時々、書いてあることの意味がわからなくて詰まったり、選択肢にどっちを選んだらいいか悩んだりした時、質問すると丁寧に説明してくれた。
それから一通り、コントローラーの使い方と、まずは何からすべきかを教えてくれた。
「ちょっとプレイしてみてください。見てますから」
「うん。ありがとう」
ゲームにログインすると、画面には草原のようなところにポツンと立っている自分のキャラが映し出された。

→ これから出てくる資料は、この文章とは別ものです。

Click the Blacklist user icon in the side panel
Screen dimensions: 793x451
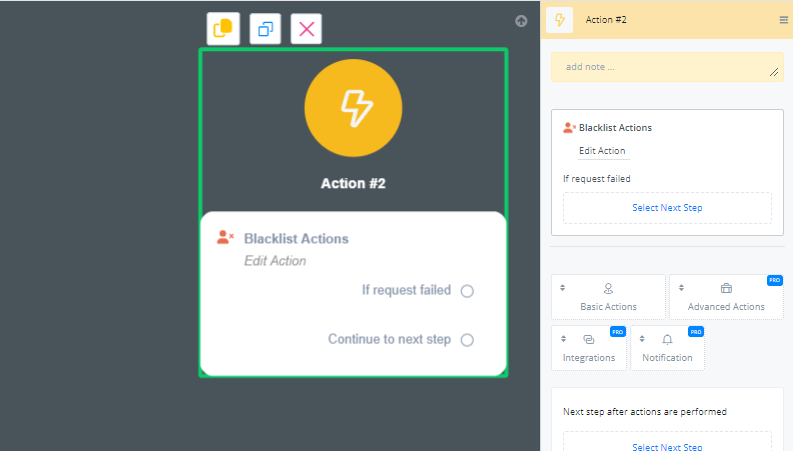click(x=569, y=128)
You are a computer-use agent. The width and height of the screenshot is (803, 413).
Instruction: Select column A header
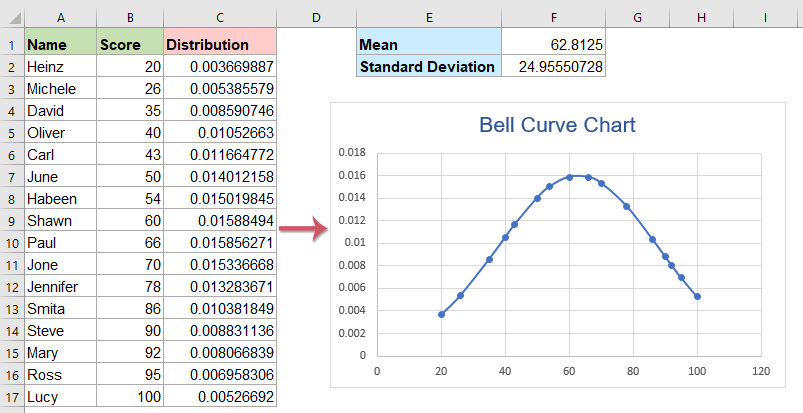point(59,16)
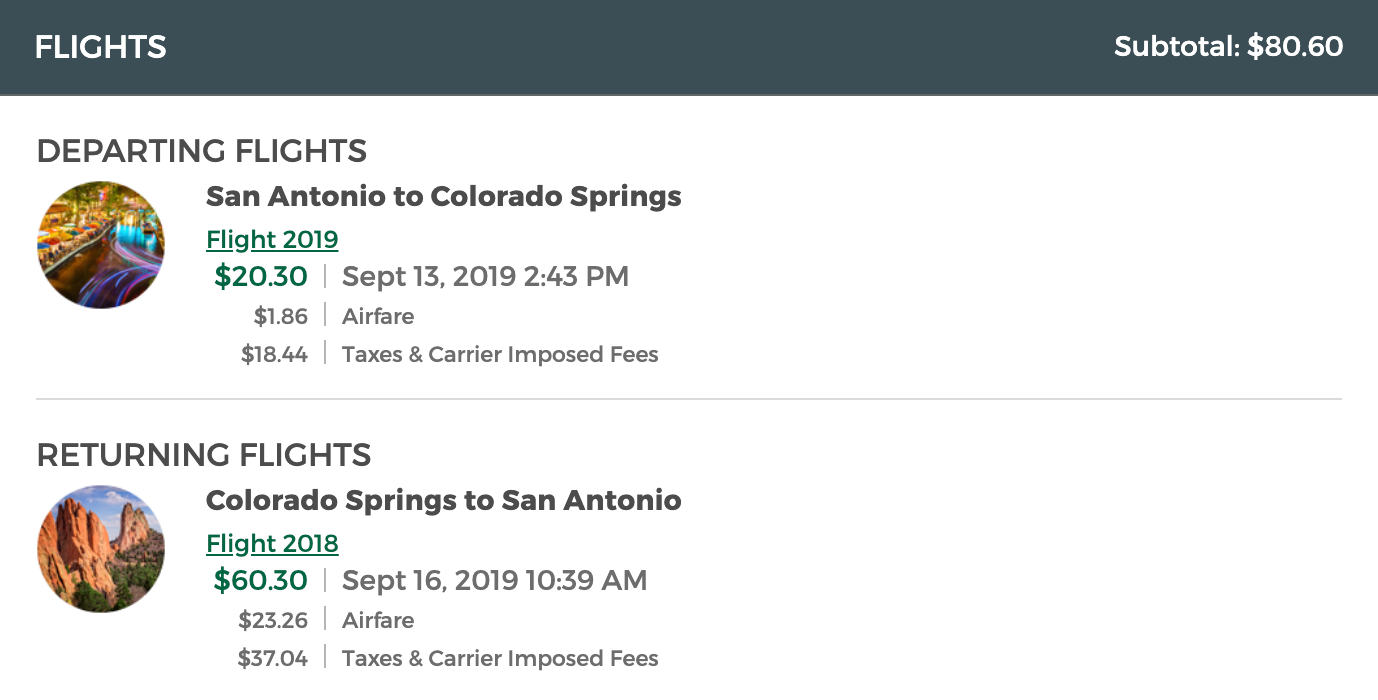Click the $18.44 taxes amount

point(275,355)
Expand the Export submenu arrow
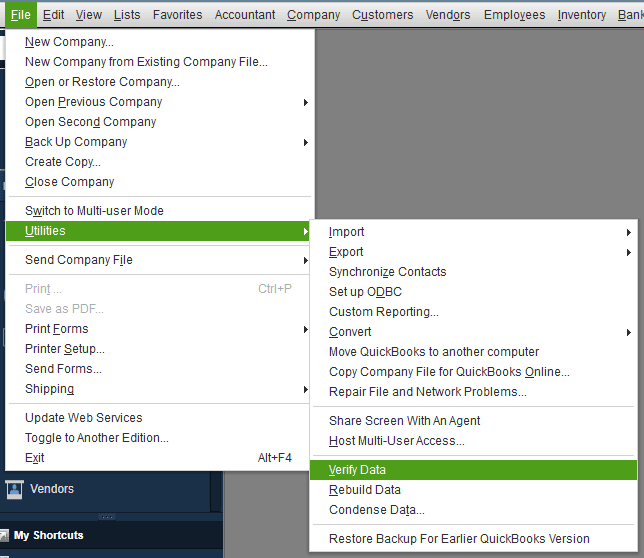 point(629,252)
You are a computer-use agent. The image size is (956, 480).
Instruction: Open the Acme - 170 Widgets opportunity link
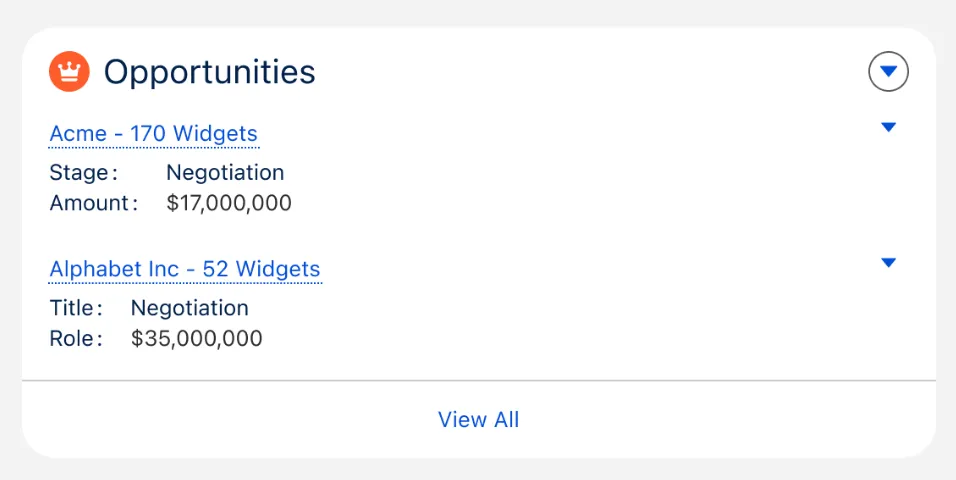point(153,134)
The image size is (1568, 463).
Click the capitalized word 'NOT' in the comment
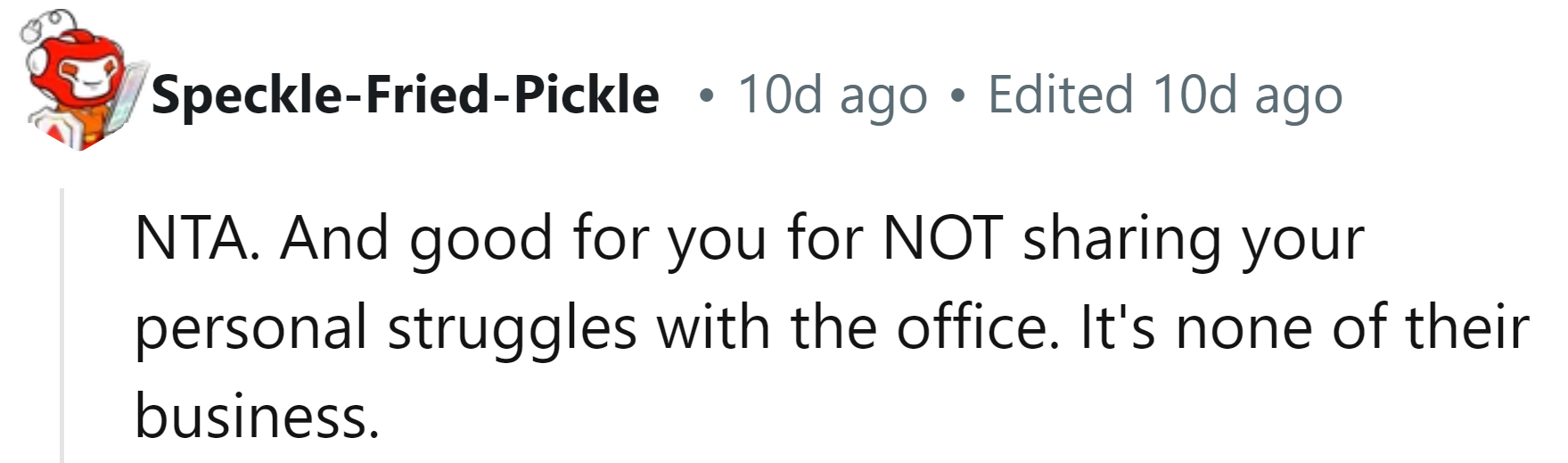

ようやくスタートできると思うと、嬉しくて目が潤んでしまう。
「今……何……してますか?」
「え? 前に進もうとしてるけど?」
「どうしてジグザグ歩いてるんですか?」
「あー……どうして?」
「僕に聞きますか?」
「コントローラーの上押すだけじゃないですか?」
「おかしいね。どうして?」
「だから、どうして僕に聞くんですか」
白石くんがわたしを見て困ったような表情を見せた。
「すみません、きつく言い過ぎました」
「え? 全然大丈夫だよ?」
「泣かせるつもりは……本当にそんなつもりはなかったんです」
「泣く? これは違――」
白石くんが自分の服の袖でわたしの涙を拭った。
それはあまりにも自然で――
まじまじと白石くんの顔を見てしまった。
「すみません。ついいつもの調子で」
「ううん。ありがとう。でも、これは白石くんのせいじゃなくて、ようやくスタート地点に立てたのが嬉しくて出ちゃった涙だから。そんなに簡単に泣いたりしないから安心して」
「……ビビらせないでください」
「ごめんね」
ゲームの中のわたしは、まるで酔っ払いのようにフラフラと前に向かって進んで行く。
そして、目の前にゆらゆら揺れている物を見つけた。
「あれ何だろ?」
「魔物ですね。まだ始めたばかりだからレベルアップするためにも戦ってみましょう」
緊張しながら何度もうなづいて、魔物に近づいた。
突然、動画の中で見たことのある戦闘の画面になった。
想像の中のわたしは、何度も剣で簡単に敵をやっつけている。
でも、実際は……あれっ?
「そいつに向かって剣を振り上げてください。何もないところじゃなくて」
「おかしいよね。そうしてるつもりなんだけど」
「あ……」
モタモタしているうちに向こうから攻撃された。
「避けてください」
「よ、避ける?」
ぐるぐる回るだけで全く避けられない。
「少しは真面目にやってください」
「やってる!」
「まさか、アレ、本当だったんですか?」
「アレって?」
画面にGAME OVERの文字が表示された。